The man who kissed my wife before I ever touched her. The one who thinks he knows her better than I do. Who wants to still.

He’s holding two bouquets.

“Hi,” she beams. Her voice is warmer than anything I’ve gotten from her in weeks.

He leans in, going for her cheek. I slide between them before he gets the chance. Try it, you little shit.

“Brave of you to show up here, considering everything the Turkish mafia’s done lately,” I say, quiet enough that Ayla won’t catch the full tone.

He grins. “Water under the bridge. You married our princess, didn’t you? That practically makes us family.”

The way he says it—clipped, forced—tells me exactly how badly he wishes it were him instead. Not in this lifetime, or the next, or any lifetime for that matter.

He holds out one of the bouquets to her. “These are for you. This one’s for Elena. You mentioned you liked her.”

My stomach turns. She’s been talking to him. How much? About what? Has she told him how she bled for me? That I was the first to really touch her? That she knows things about me no one else does?

She blinks fast, holding back tears before taking the flowers.

“Come in,” she says softly, taking his fucking hand, pulling him in with her fingers wrapped around his.

I follow them, fists curled. I catch Elena at the table, sniffing her stupid bouquet with a dreamy look on her face. I don’t say a word. Just look at her once, and she must sense the absolute malice dripping off me. She drops the flowers like they burned her and scurries off.

Now it’s just us.

Three at the table. Dinner spread like a celebration. Ayla gets up, smiling that soft smile again as she places a couple kebabs on his plate. She turns to go back to her seat, but doesn’t serve me. I grab the plate from her hand and scoop every last kebab onto mine. No more for Emir.

I hope he chokes on her cooking.
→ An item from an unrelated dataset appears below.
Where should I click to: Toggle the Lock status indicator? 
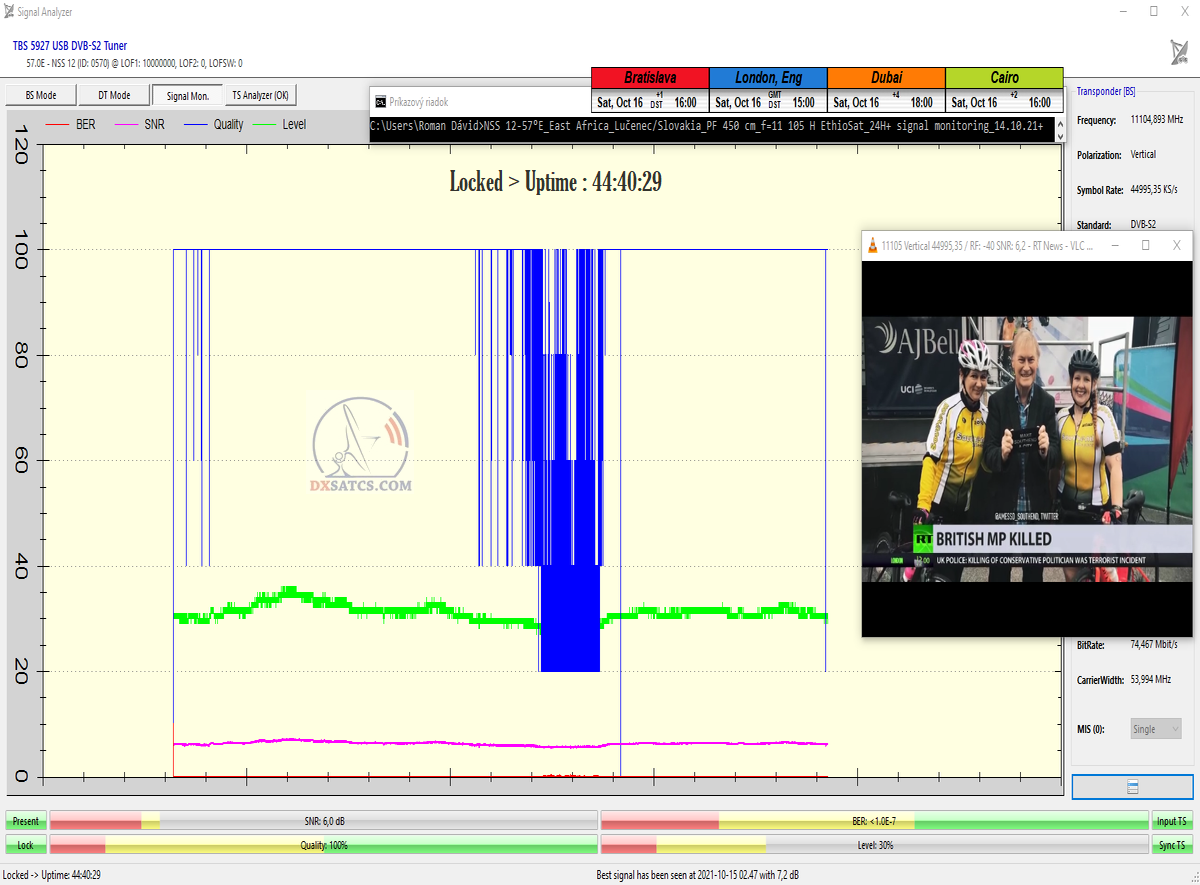coord(26,845)
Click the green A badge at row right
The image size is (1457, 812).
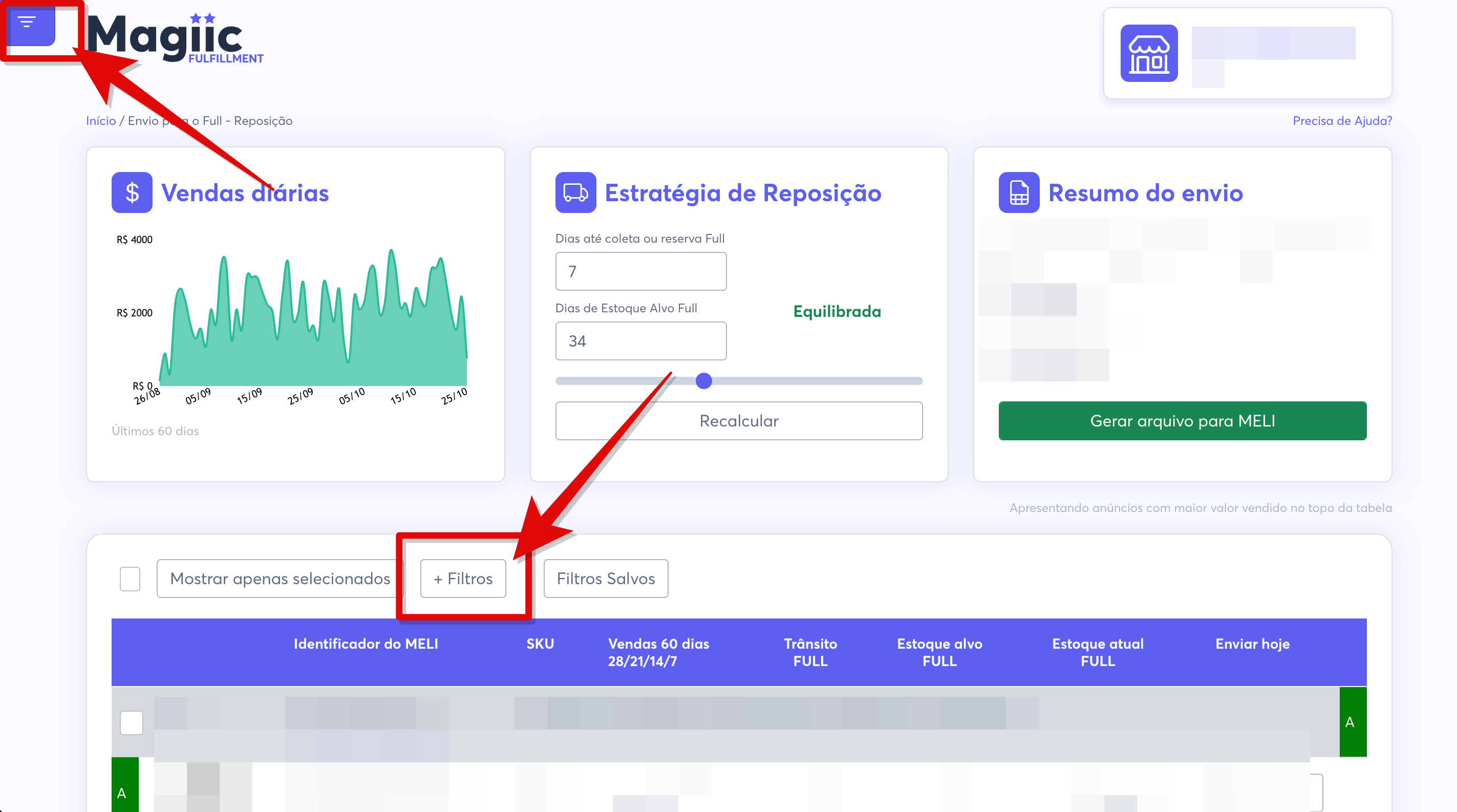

Because I’m already choking on all this rage, and if he looks at her like that again, I’ll make sure this night ends with something far messier than dessert.

The entire dinner, Emir barely touches his plate, and I barely touch mine.

He hides behind polite conversation and smiles Ayla’s way like I’m not sitting right here.

And she plays along with him—surface-level talk, safe and civil.

But I see the way her fingers tap against the glass, the way her shoulders sit stiff, and I know she feels the weight of my stare.

Despite the assortment of food on the table, all I do is tear my bread apart and bring it to my nose, slow breaths in—keeping myself grounded, keeping myself from reaching across the table and killing him. Because Ayla would never forgive me then, and I can’t afford any more of her hatred.

But there is something about this Emir that itches at the back of my skull. If he was the guard with her that day in the stable, it was too dark for me to know….but I’m sure I’ve seen him before. I just can’t place it.

And finally, fucking finally, dinner’s done. I push back my chair and say, “Dinner’s over. It’s time for you to leave, Emir.”

He glares at me, eyes full of hate. Envy. Like he wishes she were his. I reach for Ayla, grab the back of her head, and kiss her. She fights me, but for one second, I swear she kisses me back.

The kiss is long enough for him to see himself out. Long enough for me to remember what it felt like to touch her, to taste her, to have her near me without that damn wall of cold silence. Long enough to remember how much I miss her.